*Entries provided:*
• • • • •

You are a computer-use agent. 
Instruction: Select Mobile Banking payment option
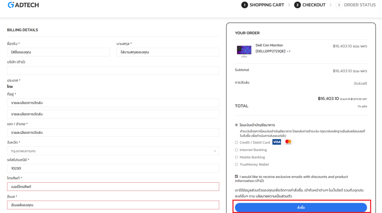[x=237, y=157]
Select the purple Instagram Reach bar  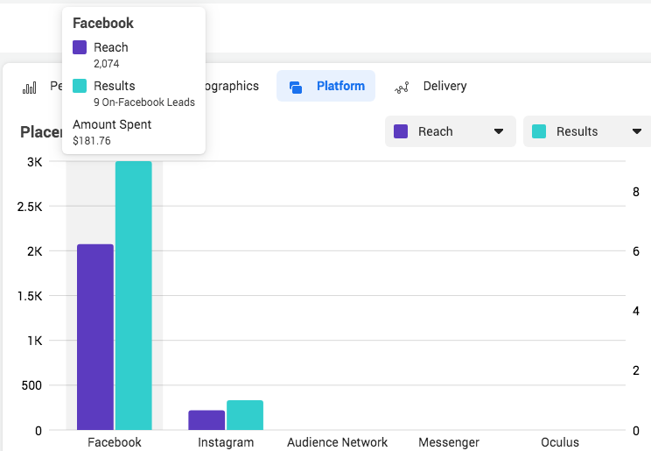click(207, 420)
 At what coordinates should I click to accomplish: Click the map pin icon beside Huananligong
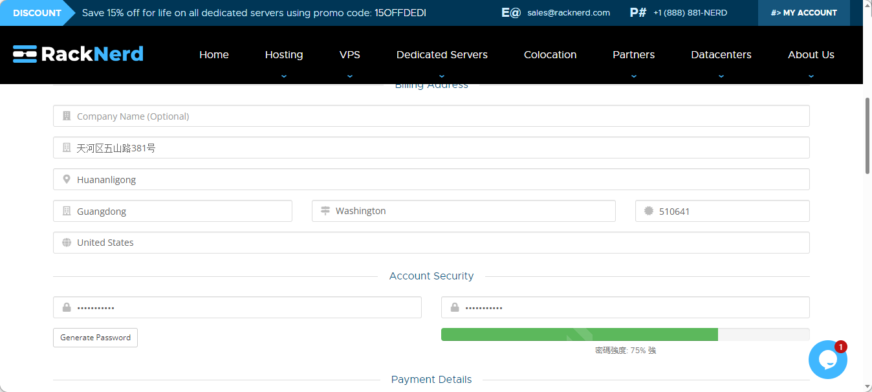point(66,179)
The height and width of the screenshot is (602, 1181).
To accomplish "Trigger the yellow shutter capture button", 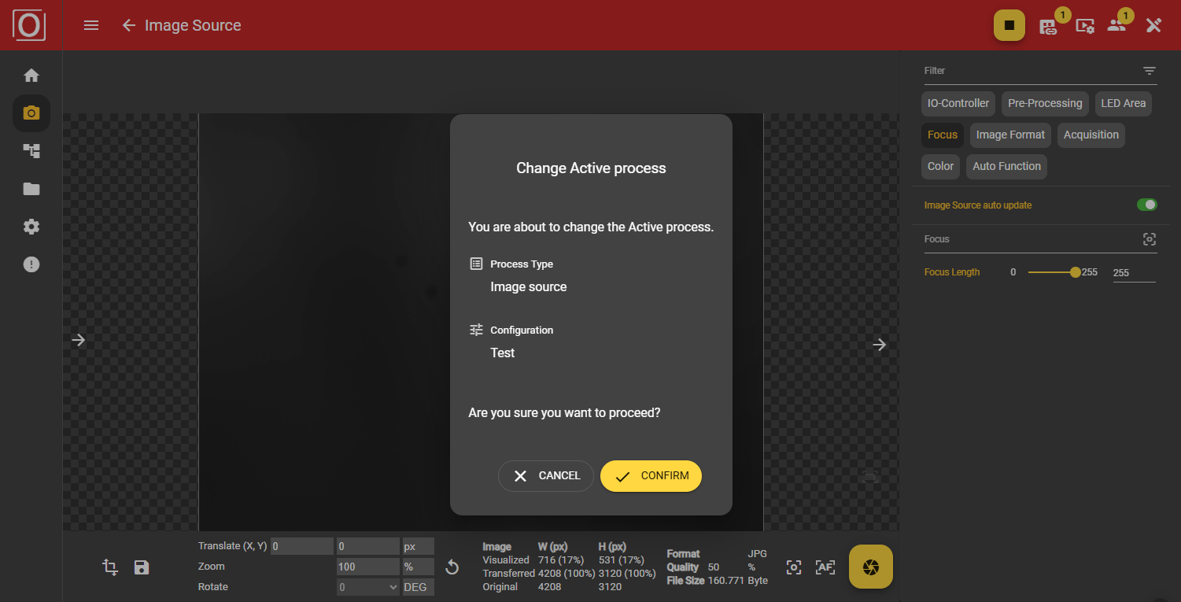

• • • • •

*Exercise:* Find the line that contains "The height and" and repeat it, along with every line after it to the end of the data, exactly; drop the pictures.

*Answer section:*
The height and width of the screenshot is (602, 1181).
To accomplish "Trigger the yellow shutter capture button", 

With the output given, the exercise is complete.